Jonathan: I presented a "fairly sobering account" with where we stand with respect to community attitudes about uPortal. What I don't want to happen, I don't want to communicate excessive negativity; I feel really positive that we can turn this around. We have a lot of resources that we can and will apply to move forward.

It's important that there be a session where Unicon gets the information on how to confidently move toward the November release; helping them to prioritize what to do.

John: Do it at the end of the day tomorrow?

TUESDAY

Less Hacking, More Configuring - Jan Nielsen, SunGard Higher Education

wiki page for this discussion

abstract: Jan "would like our collective contributions to be more cognizant of the support issue associated with changing method names and parms: try to deprecate old method signatures in favor of signature changes; and try to avoid deprecation in favor changes which don't affect backwards compatibility at all."

Jan would like to download the uPortal binary and be able to add the Luminis value-added changes without having to change the JA-SIG code base. This requires more care when making changes to the public API's, and when making changes to the database tables or the static portion of the content therein. He gave examples of the problem and more careful solutions.

Jan believes that using Spring will alleviate some of the problem.

Jan wants to make the properties manager into a pluggable provider.

Bill: I like the idea. It's a concern of Rutgers also. Many larger sites have issues with upgrading and moving changes forward. We've tried to minimize this, by making local improvements shared and try to get them into the main source tree. One thing that makes the compatibility issue difficult; there does not seem to be any clear definition of what are 'published' API's and what merely happen to be (haphazardly) public.

Jan would like to see a much cleaner framework representation (as per Bill) even for up2.x.

Chris: The portlet spec does this very carefully. A portlet can't call just any public method.

Jason: Jan are you talking more about an API for framework extension?

Jan: Yes it would help us to know that. I think a degree of refactoring needs to be done. Be more judicious about changes and document binary breakages explicitly.

Andrew: There are a couple common techniques in this space. The separate package approach, etc. We don't want to declare every public method as our official API. There are a couple common techniques to decide this. I think Eclipse does this by a parallel package structure, the officially public ones and a parallel one that actually does the work. We could also be documenting this more carefully in the javadocs. We do expose more classes than the ones needed for channel implementation that are nevertheless interesting (group implementations, etc.).

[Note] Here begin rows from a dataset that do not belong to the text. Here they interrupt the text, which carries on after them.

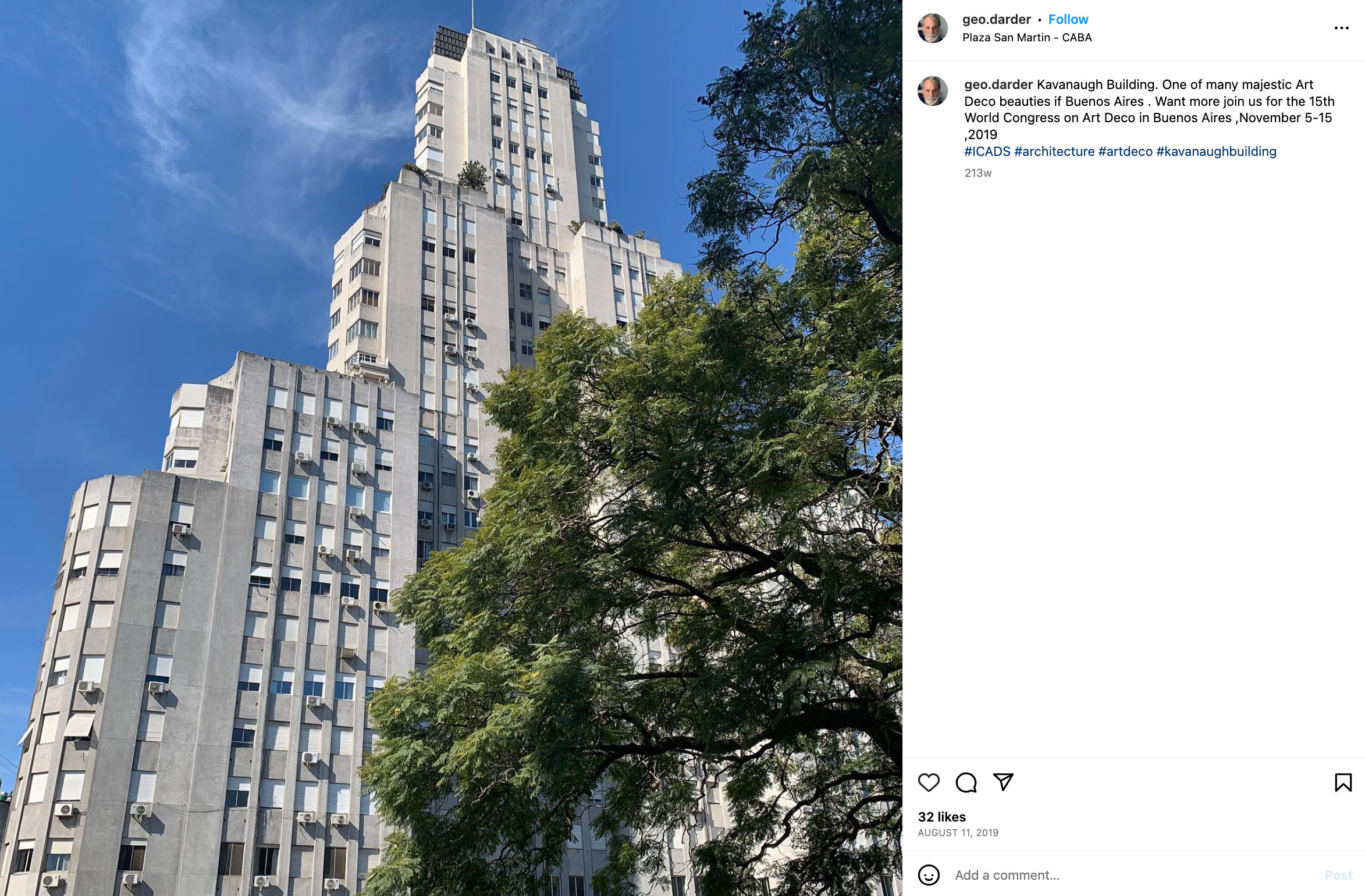The height and width of the screenshot is (896, 1365).
Task: Open the emoji picker smiley icon
Action: click(x=929, y=875)
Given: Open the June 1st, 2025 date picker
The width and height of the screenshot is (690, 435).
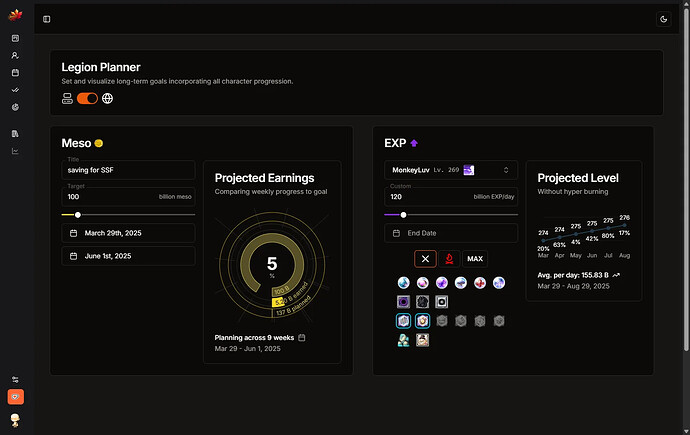Looking at the screenshot, I should pyautogui.click(x=128, y=256).
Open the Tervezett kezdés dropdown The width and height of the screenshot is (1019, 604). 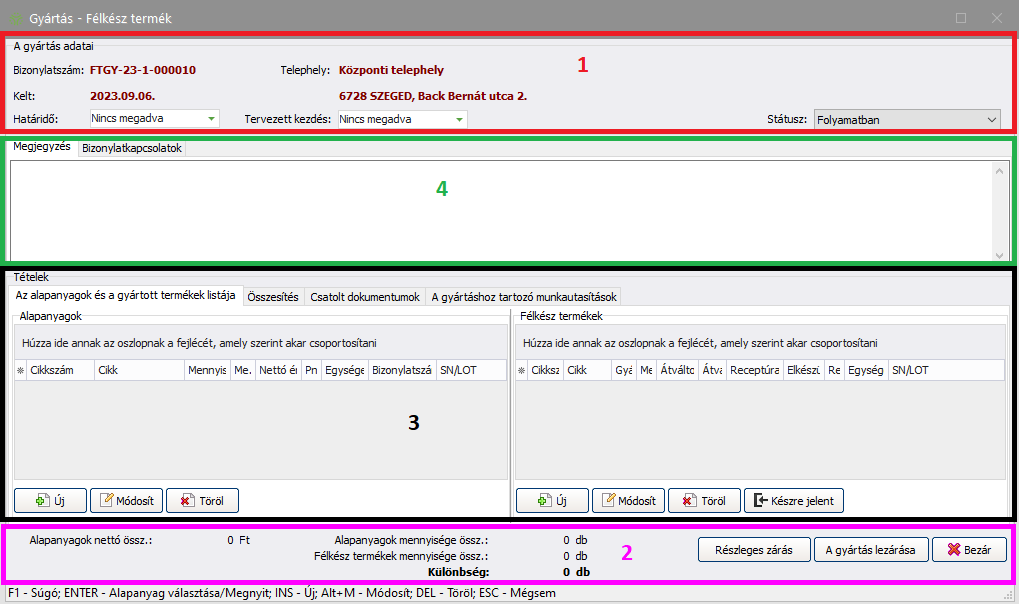coord(459,119)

Eric: I do like the simplicity of separating the packages into jars, one of which is public and other(s) not. But this would be a lot of work to get there.

Jan: As in Apache projects, we would then have for example a uportal-api.jar and a uportal.jar.

Peter: How do we address this issue in up3? It would be nice if we had some procedure or criteria for deciding whether a class is public or private.

Bill: One thing that has worked out well for us in CAS 3.0 is to be very conservative with the internal implementation and try to hide stuff as much as possible. Scott (primary developer on CAS 3.0) has been religious about using 'final' everywhere possible.

Jason: Are we ahead of ourselves? Do we have an architectural guideline first, for future development? Then we can talk about refactoring existing things.

Peter: I think we should sort out what we currently have first, and that will help us develop the guidelines.

Jan: I like Bill's differentiation between public/private published/unpublished (Mike Oltz apologizes missing said remarks by Bill). I think that being conservative and leaving everything private until a specific request is made. We also use 'final' as much as possible.

Bill: Suggestion - a way forward, Jan, why don't you write up your refactoring proposal and that would be something to start from.

Jan: I could put such a thing on the wiki.

Chris: If we could start with a uportal-api.jar, where would we start with that, 2.6? or 2.5 patches?

Jan: We would encourage use of that mechanism as soon as possible.

Jason: This is more like development than a fix, and ought to be in the HEAD. We should make changes in the HEAD and port them into patches if desired, rather than making changes in patches and porting it into HEAD.

Andrew: This is something new we've never had before, formally published API's. This should happen somewhere where it would do somebody any good. But people who are upgrading to 2.5 are already going through the pain and it wouldn't undo the pain they've already been through.

(there was some more debate over Chris's question)

Jan: Discussion will continue on mailing list and the wiki.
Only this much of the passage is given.